In March, 2007, Menu Foods recalled all of it’s pet food when it was found to be contaminated. There have been estimates by various veterinarian groups that about 1,500 pets died from the bad food and thousands more were made sick.

The settlement calls for a total of $24 million to be paid, in addition to the $8 million already paid to pet owners. There will be notices of the class action settlement in major newspapers and periodicals. In addition, written notices will be provided to pet owners who have already filed claims and whose names are known to the Court and counsel. The notices will spell out exactly what the owners have to do to make a claims.

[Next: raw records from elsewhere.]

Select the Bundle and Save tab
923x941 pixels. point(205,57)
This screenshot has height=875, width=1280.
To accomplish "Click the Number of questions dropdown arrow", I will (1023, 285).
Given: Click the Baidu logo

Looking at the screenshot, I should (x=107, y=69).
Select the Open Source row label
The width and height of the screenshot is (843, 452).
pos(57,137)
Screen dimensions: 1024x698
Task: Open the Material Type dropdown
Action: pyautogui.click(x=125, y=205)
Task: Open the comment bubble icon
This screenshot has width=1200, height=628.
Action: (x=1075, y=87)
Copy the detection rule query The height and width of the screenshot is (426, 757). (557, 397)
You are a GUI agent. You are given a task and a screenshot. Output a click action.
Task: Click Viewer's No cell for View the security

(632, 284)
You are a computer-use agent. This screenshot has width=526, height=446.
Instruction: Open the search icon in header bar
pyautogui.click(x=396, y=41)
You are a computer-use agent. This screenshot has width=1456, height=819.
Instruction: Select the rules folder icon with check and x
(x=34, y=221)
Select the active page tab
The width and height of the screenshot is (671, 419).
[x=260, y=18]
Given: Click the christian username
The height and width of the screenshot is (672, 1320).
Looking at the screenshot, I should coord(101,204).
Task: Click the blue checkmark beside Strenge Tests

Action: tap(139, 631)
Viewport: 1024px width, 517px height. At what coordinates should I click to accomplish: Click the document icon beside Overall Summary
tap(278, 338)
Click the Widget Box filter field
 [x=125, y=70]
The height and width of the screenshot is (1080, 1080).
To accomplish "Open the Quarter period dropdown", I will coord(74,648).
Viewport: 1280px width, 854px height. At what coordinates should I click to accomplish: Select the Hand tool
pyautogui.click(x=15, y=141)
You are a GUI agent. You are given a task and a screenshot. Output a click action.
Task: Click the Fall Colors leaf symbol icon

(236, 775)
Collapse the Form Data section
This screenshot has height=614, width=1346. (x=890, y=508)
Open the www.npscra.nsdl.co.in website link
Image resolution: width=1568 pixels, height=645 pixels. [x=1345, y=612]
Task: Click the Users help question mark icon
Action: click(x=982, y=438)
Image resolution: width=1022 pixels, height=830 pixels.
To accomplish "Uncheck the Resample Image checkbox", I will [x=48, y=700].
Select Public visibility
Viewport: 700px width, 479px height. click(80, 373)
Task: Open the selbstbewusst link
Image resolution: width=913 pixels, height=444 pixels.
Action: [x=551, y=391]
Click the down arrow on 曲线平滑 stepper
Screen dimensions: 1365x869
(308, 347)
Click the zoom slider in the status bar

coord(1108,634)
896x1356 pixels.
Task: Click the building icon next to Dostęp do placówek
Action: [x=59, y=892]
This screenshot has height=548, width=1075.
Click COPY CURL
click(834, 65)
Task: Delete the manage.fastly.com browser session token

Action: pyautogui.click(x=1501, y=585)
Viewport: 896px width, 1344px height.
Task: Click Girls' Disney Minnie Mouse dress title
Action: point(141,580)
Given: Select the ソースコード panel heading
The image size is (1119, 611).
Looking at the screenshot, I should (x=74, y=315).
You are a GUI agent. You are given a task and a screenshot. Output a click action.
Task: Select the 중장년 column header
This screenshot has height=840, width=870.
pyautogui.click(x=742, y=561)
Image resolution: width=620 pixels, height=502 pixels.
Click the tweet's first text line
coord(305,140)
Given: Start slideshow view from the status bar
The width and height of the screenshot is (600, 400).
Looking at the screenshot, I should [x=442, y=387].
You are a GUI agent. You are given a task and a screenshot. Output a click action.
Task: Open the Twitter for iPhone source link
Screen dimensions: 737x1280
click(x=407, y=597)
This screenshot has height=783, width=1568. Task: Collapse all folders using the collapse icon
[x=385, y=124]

Each owner will be paid for actual out of pocket expenses for items such as vet and hospital bills, burial and cremation bills, replacement costs, lost earnings in connection with the pets sickness or death, transportation costs, damage to carpets and furniture, and any other reasonable related economic loss. Proof in the form of credit card bills or canceled checks will be needed, however, there will up to $900 available if proof of loss cannot be found. In addition, there will be a limited fund available for check ups for heathly pets and replacement pet food. Those limits are $400,000 and $250,000 respectively.

The notices are to be mailed or published by June 15, 2008. There will be a toll free number and a website to answer questions that the pet food owners may have. Owners will have until August 15, 2008 to opt out of the class and proceed individually. According to Menu Foods attorney Mary Gately, “A component not included in this settlement is pain and suffering damages”.Many pet owners regard their pets as members of their families, however, the law of most states does not allow this type of recovery.

There will be a hearing before Judge Hillman on October 14, 2008 at which time he will decide whether or not to give final approval to the settlement. The settlment affects over 100 separate lawsuits, with 250 named plaintiffs, that have been filed in the United States and Canada. All of the cases have been consolidated in what is known as Multi-District Litigation (MDL) and are all pending in Camden, NJ before Judge Hillman. A portion of the $24 million will be for attorney fees in an amount to be determined by the judge. A CPA firm in Philadelphia has been selected to be the administrator for the claims.